OBJECTIVE 1:
Copy the records from their first line through the line containing "[x=310, y=205]", requests included, adding 58 to every coordinate number in the answers.

SELECTED EXCERPT:
%%
Regina Cassandra (born 11 December 1988) is an Indian actress who primarily works in Tamil and Telugu films. She made her acting debut with the Tamil film Kanda Naal Mudhal (2005) and made her Telugu film debut with Siva Manasulo Sruthi (2012), for which she won the SIIMA Award for Best Female Debut - Telugu. She made her Hindi film debut with Ek Ladki Ko Dekha Toh Aisa Laga (2019).

Cassandra initially worked in successful films including Routine Love Story (2010), Kedi Billa Killadi Ranga (2013), Power and Pilla Nuvvu Leni Jeevitham both (2014). She received praises for her portrayal of a traditional girl in Subramanyam for Sale (2015), a dental student in Jyo Achyutananda (2016), a youngster in Maanagaram (2017) and a drug addict in Awe (2018). She received SIIMA Award for Best Actress – Telugu nomination for Jyo Achyutananda. Cassandra received SIIMA Award for Best Actor in a Negative Role nomination for her portrayal of a businesswoman in Evaru (2019). Further success came with Silukkuvarupatti Singam (2018), Nenjam Marappathillai, Mughizh both (2021) and Saakini Daakini (2022). She made her web debut with Rocket Boys (2022), for which she received Filmfare OTT Best Supporting Actor - Female nomination.

Cassandra is a CineMAA Awards and a Zee Telugu Apsara Awards recipient. In addition to her acting career, she is a prominent celebrity endorser for brands and products.

Early life
Regina Cassandra was born on 13 December 1988 in Madras (now Chennai), India. Her mother tongue is Tamil.

Career

Debut and Early career (2005-2010)
Cassandra started anchoring when she was nine for Splash, a kids' channel, and then moved on to work in commercials.

Her first feature film appearance was the Tamil film Kanda Naal Mudhal (2005). She later played the lead in the Kannada film Suryakaanti (2010) by director K. M. Chaitanya of Aa Dinagalu fame. The film featured her alongside actor Chetan, and as she could not speak Kannada, she was told to act out scenes in English and add Kannada to it. The film won good reviews and performed moderately at the box office. However, the film's low-key release meant that the film failed to gain attention, so she took time out from films and then went on to graduate in psychology from Women's Christian College, Chennai and took another year off before taking a final call on joining movies.

During her break, Cassandra also acted in several short films, including Balaji Mohan's Kadhalil Sodhappuvadhu Yeppadi alongside Adith Arun, which was later made into a feature film in 2012 under the same name. In 2010, it was announced that she would feature in the Tamil film Maalai Pozhudhin Mayakathilaey alongside Adith Arun, but the film was eventually delayed and then restarted with a fresh cast.
%%
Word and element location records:
%%
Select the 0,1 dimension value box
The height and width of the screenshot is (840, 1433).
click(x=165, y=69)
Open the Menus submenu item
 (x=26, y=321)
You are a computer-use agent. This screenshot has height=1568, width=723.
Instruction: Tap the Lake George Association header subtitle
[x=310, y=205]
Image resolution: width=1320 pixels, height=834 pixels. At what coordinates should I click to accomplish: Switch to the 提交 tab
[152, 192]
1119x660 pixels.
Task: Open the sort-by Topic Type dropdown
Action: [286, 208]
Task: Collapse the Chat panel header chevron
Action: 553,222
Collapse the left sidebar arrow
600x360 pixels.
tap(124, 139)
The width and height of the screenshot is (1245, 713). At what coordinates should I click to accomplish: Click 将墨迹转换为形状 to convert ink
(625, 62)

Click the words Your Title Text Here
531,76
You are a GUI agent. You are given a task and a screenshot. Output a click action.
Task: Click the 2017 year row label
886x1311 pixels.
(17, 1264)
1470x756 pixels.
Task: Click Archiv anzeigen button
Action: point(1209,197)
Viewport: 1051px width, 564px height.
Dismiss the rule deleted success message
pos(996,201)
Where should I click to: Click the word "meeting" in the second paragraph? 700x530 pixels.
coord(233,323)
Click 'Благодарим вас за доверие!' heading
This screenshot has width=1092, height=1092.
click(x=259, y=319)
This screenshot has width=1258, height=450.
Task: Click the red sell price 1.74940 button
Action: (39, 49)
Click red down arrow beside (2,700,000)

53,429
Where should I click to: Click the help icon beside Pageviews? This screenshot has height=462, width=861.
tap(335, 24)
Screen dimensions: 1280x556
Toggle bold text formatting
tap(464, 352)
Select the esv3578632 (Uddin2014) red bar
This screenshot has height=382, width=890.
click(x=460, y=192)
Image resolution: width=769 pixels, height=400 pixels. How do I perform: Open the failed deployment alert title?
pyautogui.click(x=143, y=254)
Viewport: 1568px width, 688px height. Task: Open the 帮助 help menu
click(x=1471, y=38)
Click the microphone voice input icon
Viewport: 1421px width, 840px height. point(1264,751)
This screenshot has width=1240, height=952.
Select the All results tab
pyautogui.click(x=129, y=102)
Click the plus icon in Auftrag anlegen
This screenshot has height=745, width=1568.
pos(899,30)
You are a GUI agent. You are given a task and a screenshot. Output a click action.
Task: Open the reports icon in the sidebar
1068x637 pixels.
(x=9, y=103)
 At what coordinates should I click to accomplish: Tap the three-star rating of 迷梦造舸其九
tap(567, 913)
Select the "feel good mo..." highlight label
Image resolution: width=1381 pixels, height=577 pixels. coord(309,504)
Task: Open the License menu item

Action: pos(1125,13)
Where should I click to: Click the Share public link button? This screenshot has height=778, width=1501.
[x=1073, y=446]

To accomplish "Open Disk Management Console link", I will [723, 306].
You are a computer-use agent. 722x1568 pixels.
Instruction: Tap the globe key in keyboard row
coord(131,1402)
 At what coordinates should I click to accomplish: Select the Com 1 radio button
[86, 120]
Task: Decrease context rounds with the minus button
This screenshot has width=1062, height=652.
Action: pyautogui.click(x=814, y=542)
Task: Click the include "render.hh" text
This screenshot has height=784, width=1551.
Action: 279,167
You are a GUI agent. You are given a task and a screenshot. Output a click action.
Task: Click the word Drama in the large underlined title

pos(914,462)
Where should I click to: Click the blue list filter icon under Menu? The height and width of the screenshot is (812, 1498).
%%
OBJECTIVE 2:
Based on the text about Regina Cassandra, is each statement true? Answer yes or no and quote the words that decide it.
(a) She won the SIIMA Award for Best Female Debut – Telugu for her first Telugu film.
(b) She was able to speak Kannada when she made Suryakaanti.
(c) She earned a psychology degree from Women's Christian College, Chennai.

TASK SOLUTION 1:
Select the 0,1 dimension value box
The height and width of the screenshot is (840, 1433).
click(x=223, y=127)
Open the Menus submenu item
 (x=84, y=379)
You are a computer-use agent. This screenshot has height=1568, width=723.
Instruction: Tap the Lake George Association header subtitle
[x=368, y=263]

TASK SOLUTION 2:
(a) Yes: "made her Telugu film debut with Siva Manasulo Sruthi (2012), for which she won the SIIMA Award for Best Female Debut - Telugu"
(b) No: "as she could not speak Kannada, she was told to act out scenes in English and add Kannada to it"
(c) Yes: "went on to graduate in psychology from Women's Christian College, Chennai"